Compact BAW Filters Help Separate WiMAX And WLAN

Sept. 16, 2008
These miniature high-performance BAW bandpass filters help WiMAX and WLAN signals to coexist within their closely located wireless band allocations.

Wireless networks bring a great deal of convenience to the home, office, and factory, although available spectrum has always been a valuable commodity. In the case of wireless local area networks (WLANs) and high-speed WiMAX networks, for example, devices occupy the same general bandwidth centered at around 2.5 GHz. To keep things straight, Skyworks Solutions has developed a pair of high-performance filters based on bulk-acoustic-wave (BAW) technology. In essence, model SKY33107 passes WiMAX signals from 2.495 to 2.690 GHz with minimal loss while rejecting WLAN signals from IEEE 802.11b/g/n wireless transmitters operating from 2.400 to 2.473 GHz. Conversely, model SKY33108 passes WLAN signals with minimal attenuation while suppressing signals from WiMAX transmitters (see figure).

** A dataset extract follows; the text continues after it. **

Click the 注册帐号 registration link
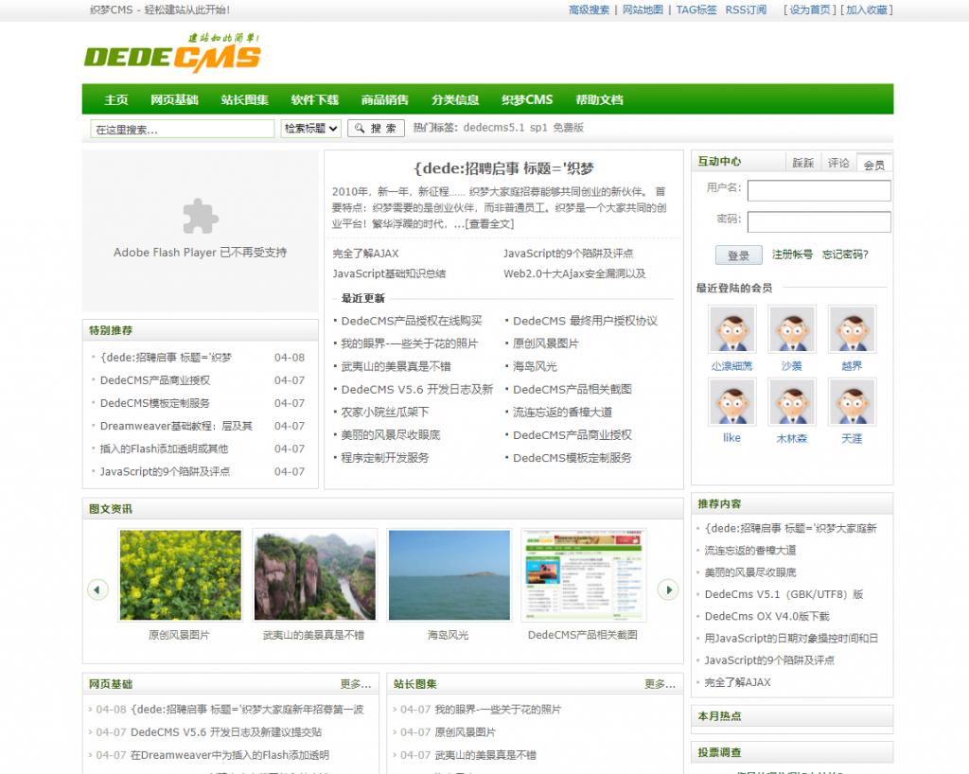The width and height of the screenshot is (969, 774). 792,255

Model SKY33107 is designed to pass WLAN signals and stop WiMAX signals. When tested with 0-dBm signals matched to the filter's 50-ohm ports, it shows insertion loss of typically 2.5 dB for the passband of 2.400 to 2.473 GHz, with passband ripple of typically 0.5 dB. The filter, which is designed for operating temperatures from -20 to +85C, exhibits passband return loss of typically 12 dB and is rated for withstanding voltages to 100 V. Over the frequency band of 2.495 to 2.690 GHz, the BAW filter typical rejects WiMAX transmitter signals by 40 dB. Available in a lead-free, RoHS-compatible package, the model SKY33107 BAW filter is designed to handle maximum input signal levels to +28 dBm. The filter meets Class 1 electrostatic-discharge (ESD) requirements per Human Body Model (HBM) conditions.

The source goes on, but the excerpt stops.